- _BRIEF A_: In the text on Bryan Furuness's novel, where and when does the Jesus of the mother's "lost episodes" live?
** START OF DOCUMENT SEGMENT **
Faith is one of the themes in Bryan Furuness’s debut novel The Lost Episodes of Revie Bryson. At the start of the novel, the twelve-year-old protagonist, Revie, believes in Jesus. In fact, Revie believes that he’s the second coming of Christ. Flipping through his illustrated children’s Bible, Revie’s glad to have missed the trials of crucifixion and looks forward to Judgement Day, when he’ll ride around on a white steed with gold cowboy boots and kick some ass.

Bryan Furuness

Bryan Furuness

Revie’s surety has no root in any Gospel, it stems from stories his mother tells him, “lost episodes” that depict Jesus as a boy very much like Revie—a pre-teen living in Gary, Indiana during the mid-eighties. Lucifer lives down the street from Jesus; they’re best friends. When Jesus sins, he forgives himself. After an unfortunate accident with his pet turtle, Jesus discovers he can raise the dead and becomes a junkie, addicted to the miracle. “Each resurrection brought less wonder and more guilt, but did Jesus stop? Did he even slow down? If anything, he picked up his pace. If he brought something to life before breakfast, he’d think, Well, I guess I blew it for the day, and go on a resurrection bender. . . That year, one possum got run over on Cline Avenue eighteen different times.”
** END OF DOCUMENT SEGMENT **
** START OF GIVEN INFORMATION **
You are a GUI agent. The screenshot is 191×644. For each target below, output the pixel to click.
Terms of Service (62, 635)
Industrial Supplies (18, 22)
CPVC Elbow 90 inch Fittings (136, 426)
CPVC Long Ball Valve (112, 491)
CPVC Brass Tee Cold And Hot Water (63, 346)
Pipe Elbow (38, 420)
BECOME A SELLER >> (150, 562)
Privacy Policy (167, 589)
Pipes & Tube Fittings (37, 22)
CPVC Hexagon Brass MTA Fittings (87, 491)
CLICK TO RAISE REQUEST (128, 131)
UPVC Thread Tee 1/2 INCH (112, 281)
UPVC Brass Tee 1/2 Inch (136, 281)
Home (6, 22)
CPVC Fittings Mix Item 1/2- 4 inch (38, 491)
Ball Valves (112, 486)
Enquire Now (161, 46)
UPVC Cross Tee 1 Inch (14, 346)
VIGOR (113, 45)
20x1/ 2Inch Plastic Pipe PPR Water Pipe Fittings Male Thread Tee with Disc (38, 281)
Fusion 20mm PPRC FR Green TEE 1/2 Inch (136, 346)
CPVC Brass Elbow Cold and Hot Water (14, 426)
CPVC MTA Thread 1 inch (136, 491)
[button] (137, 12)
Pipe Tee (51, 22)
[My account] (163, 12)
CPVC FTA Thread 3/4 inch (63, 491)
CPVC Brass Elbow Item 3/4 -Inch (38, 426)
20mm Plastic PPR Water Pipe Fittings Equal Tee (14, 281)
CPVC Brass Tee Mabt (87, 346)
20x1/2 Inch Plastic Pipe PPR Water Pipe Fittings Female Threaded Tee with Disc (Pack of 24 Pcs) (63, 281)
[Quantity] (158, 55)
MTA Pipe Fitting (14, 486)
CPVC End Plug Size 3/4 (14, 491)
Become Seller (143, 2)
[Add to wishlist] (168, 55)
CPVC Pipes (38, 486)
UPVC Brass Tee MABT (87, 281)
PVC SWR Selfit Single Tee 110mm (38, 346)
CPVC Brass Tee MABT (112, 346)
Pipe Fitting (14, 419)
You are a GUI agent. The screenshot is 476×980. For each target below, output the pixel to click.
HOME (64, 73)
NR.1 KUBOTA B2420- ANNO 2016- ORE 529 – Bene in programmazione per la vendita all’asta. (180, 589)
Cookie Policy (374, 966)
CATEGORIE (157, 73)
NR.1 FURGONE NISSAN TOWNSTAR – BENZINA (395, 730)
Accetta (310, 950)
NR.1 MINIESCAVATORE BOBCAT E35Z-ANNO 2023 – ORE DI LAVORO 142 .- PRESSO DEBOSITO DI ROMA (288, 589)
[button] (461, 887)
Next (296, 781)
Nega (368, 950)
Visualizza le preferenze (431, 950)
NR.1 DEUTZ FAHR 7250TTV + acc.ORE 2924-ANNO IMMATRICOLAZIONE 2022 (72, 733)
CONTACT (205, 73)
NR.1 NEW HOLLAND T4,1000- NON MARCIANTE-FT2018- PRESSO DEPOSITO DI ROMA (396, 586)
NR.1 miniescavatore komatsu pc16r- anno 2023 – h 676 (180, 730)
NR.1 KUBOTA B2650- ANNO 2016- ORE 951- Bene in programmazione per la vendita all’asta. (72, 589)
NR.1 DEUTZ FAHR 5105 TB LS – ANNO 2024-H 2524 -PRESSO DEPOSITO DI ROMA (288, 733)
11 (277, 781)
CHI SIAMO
** END OF GIVEN INFORMATION **
- _BRIEF B_: Return the lines of the records, unchanged, from the first line of the records through the line containing "NR.1 DEUTZ FAHR 7250TTV", both included.

- _WRITTEN RESPONSE A_: In Gary, Indiana, during the mid-eighties.

- _WRITTEN RESPONSE B_:
You are a GUI agent. The screenshot is 191×644. For each target below, output the pixel to click.
Terms of Service (62, 635)
Industrial Supplies (18, 22)
CPVC Elbow 90 inch Fittings (136, 426)
CPVC Long Ball Valve (112, 491)
CPVC Brass Tee Cold And Hot Water (63, 346)
Pipe Elbow (38, 420)
BECOME A SELLER >> (150, 562)
Privacy Policy (167, 589)
Pipes & Tube Fittings (37, 22)
CPVC Hexagon Brass MTA Fittings (87, 491)
CLICK TO RAISE REQUEST (128, 131)
UPVC Thread Tee 1/2 INCH (112, 281)
UPVC Brass Tee 1/2 Inch (136, 281)
Home (6, 22)
CPVC Fittings Mix Item 1/2- 4 inch (38, 491)
Ball Valves (112, 486)
Enquire Now (161, 46)
UPVC Cross Tee 1 Inch (14, 346)
VIGOR (113, 45)
20x1/ 2Inch Plastic Pipe PPR Water Pipe Fittings Male Thread Tee with Disc (38, 281)
Fusion 20mm PPRC FR Green TEE 1/2 Inch (136, 346)
CPVC Brass Elbow Cold and Hot Water (14, 426)
CPVC MTA Thread 1 inch (136, 491)
[button] (137, 12)
Pipe Tee (51, 22)
[My account] (163, 12)
CPVC FTA Thread 3/4 inch (63, 491)
CPVC Brass Elbow Item 3/4 -Inch (38, 426)
20mm Plastic PPR Water Pipe Fittings Equal Tee (14, 281)
CPVC Brass Tee Mabt (87, 346)
20x1/2 Inch Plastic Pipe PPR Water Pipe Fittings Female Threaded Tee with Disc (Pack of 24 Pcs) (63, 281)
[Quantity] (158, 55)
MTA Pipe Fitting (14, 486)
CPVC End Plug Size 3/4 (14, 491)
Become Seller (143, 2)
[Add to wishlist] (168, 55)
CPVC Pipes (38, 486)
UPVC Brass Tee MABT (87, 281)
PVC SWR Selfit Single Tee 110mm (38, 346)
CPVC Brass Tee MABT (112, 346)
Pipe Fitting (14, 419)
You are a GUI agent. The screenshot is 476×980. For each target below, output the pixel to click.
HOME (64, 73)
NR.1 KUBOTA B2420- ANNO 2016- ORE 529 – Bene in programmazione per la vendita all’asta. (180, 589)
Cookie Policy (374, 966)
CATEGORIE (157, 73)
NR.1 FURGONE NISSAN TOWNSTAR – BENZINA (395, 730)
Accetta (310, 950)
NR.1 MINIESCAVATORE BOBCAT E35Z-ANNO 2023 – ORE DI LAVORO 142 .- PRESSO DEBOSITO DI ROMA (288, 589)
[button] (461, 887)
Next (296, 781)
Nega (368, 950)
Visualizza le preferenze (431, 950)
NR.1 DEUTZ FAHR 7250TTV + acc.ORE 2924-ANNO IMMATRICOLAZIONE 2022 (72, 733)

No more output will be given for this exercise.